**Excerpt provided**
_ _ _ _ _

# Pistol Caliber Carbine-Nano 9MM Glock Mag Style $549.99



## AquaHull (Jun 10, 2012)

Being a Glock :bow: owner, naturally the concept of a 9mm carbine caught my eye as well as my attention.
Nano 9mm Carbine

Now to see if the Nano is a Mork clone or a real deal.

arf thread
http://www.ar15.com/forums/t_6_48/4..._Mag_Tactical___Takes_Glock_mags_.html&page=1

http://www.kipstaton.com/new-blog-1/2015/2/2/nano-16-9mm-carbine-out-of-left-field-with-glock-mags


----------



## James L (Feb 7, 2015)

JR carbines make an AR platform carbine that takes Glock mags. Haven't shot one but would love to give it a try.

JR Carbine Products


----------



## AquaHull (Jun 10, 2012)

I wasn't real impressed with them. Maybe since the guy had it set up for the odd arm side.
It won't take a +P,and had feed issues.
JR will install upgraded parts to replace the original that were used in the Beta Model sold for buyers to test for them.


----------



## James L (Feb 7, 2015)

AquaHull said:


> I wasn't real impressed with them. Maybe since the guy had it set up for the odd arm side.
> It won't take a +P,and had feed issues.
> JR will install upgraded parts to replace the original that were used in the Beta Model sold for buyers to test for them.


So you shot one? I have seen a few reviews.....most said it was ok...not great but not terrible.


----------



## AquaHull (Jun 10, 2012)

A MGO guy "Matt" brought one up a couple years ago around the 4th of July in 100+ temps. He had a bunch of KCI 17 rounders which could have been the issue.
It also was the first generation one. The newer ones are supposed to have the bugs worked out.
Like I said he had it set up for a lefty and it was "different" to me.


----------



## James L (Feb 7, 2015)

I am in the market for a 40 cal carbine. So I have been researching quite a bit. Always looking for others opinions on the matter.


----------

_ _ _ _ _

**Data block**

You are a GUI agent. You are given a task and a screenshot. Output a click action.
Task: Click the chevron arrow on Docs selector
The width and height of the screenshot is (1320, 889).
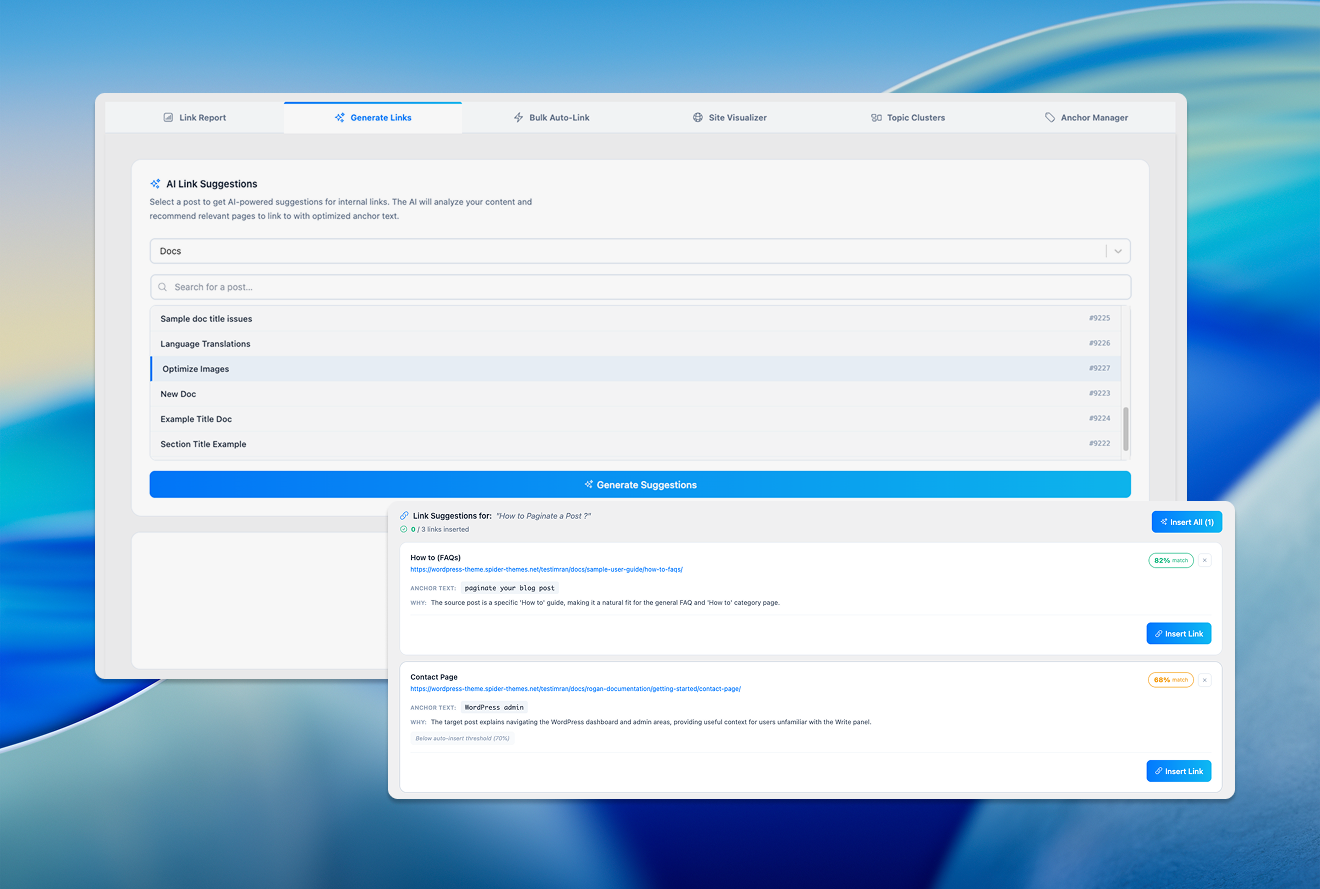pyautogui.click(x=1118, y=251)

_ _ _ _ _

**Objective**
In the forum thread about the Nano 9mm carbine, what caliber of carbine does James L say he is in the market for? Please answer in a few words.

**Right answer**
A 40 cal carbine.